The quality of dimethyl sulfide as an asphaltene solvent based on the miscibility of dimethyl sulfide with a crude oil relative to other compounds was evaluated. The miscibility of dimethyl sulfide, ethyl acetate, o-xylene, carbon disulfide, chloroform, dichloromethane, tetrahydrofuran, and pentane solvents with mined oil sands was measured by extracting the oil sands with the solvents at 10° C. and at 30° C. to determine the fraction of hydrocarbons extracted from the oil sands by the solvents. The bitumen content of the mined oil sands was measured at 11 wt. % as an average of bitumen extraction yield values for solvents known to effectively extract substantially all of bitumen from oil sands—in particular chloroform, dichloromethane, o-xylene, tetrahydrofuran, and carbon disulfide. One oil sands sample per solvent per extraction temperature was prepared for extraction, where the solvents used for extraction of the oil sands samples were dimethyl sulfide, ethyl acetate, o-xylene, carbon disulfide, chloroform, dichloromethane, tetrahydrofuran, and pentane. Each oil sands sample was weighed and placed in a cellulose extraction thimble that was placed on a porous polyethylene support disk in a jacketed glass cylinder with a drip rate control valve. Each oil sands sample was then extracted with a selected solvent at a selected temperature (10° C. or 30° C.) in a cyclic contact and drain experiment, where the contact time ranged from 15 to 60 minutes. Fresh contacting solvent was applied and the cyclic extraction repeated until the fluid drained from the apparatus became pale brown in color.

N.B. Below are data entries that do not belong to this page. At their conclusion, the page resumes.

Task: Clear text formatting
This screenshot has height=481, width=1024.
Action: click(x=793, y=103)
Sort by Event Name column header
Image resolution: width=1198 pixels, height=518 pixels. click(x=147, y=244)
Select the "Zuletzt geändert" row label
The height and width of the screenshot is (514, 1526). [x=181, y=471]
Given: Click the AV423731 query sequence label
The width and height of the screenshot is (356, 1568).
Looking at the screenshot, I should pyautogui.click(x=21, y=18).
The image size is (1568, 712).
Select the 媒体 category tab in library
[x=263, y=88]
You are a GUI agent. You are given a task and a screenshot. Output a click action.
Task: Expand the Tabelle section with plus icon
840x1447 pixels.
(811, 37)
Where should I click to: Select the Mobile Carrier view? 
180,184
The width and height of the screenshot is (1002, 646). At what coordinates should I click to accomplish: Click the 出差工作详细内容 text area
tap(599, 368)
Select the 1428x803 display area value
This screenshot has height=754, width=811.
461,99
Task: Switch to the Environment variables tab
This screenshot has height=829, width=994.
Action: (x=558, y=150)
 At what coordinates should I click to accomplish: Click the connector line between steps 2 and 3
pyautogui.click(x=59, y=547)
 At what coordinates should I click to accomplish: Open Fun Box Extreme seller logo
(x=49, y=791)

The extracted fluids were stripped of solvent using a rotary evaporator and thereafter vacuum dried to remove residual solvent. The recovered bitumen samples all had residual solvent present in the range of from 3 wt. % to 7 wt. %. The residual solids and extraction thimble were air dried, weighed, and then vacuum dried. Essentially no weight loss was observed upon vacuum drying the residual solids, indicating that the solids did not retain either extraction solvent or easily mobilized water. Collectively, the weight of the solid sample and thimble recovered after extraction plus the quantity of bitumen recovered after extraction divided by the weight of the initial oil sands sample plus the thimble provide the mass closure for the extractions. The calculated percent mass closure of the samples was slightly high because the recovered bitumen values were not corrected for the 3 wt. % to 7 wt. % residual solvent. The extraction experiment results are summarized in Table 1.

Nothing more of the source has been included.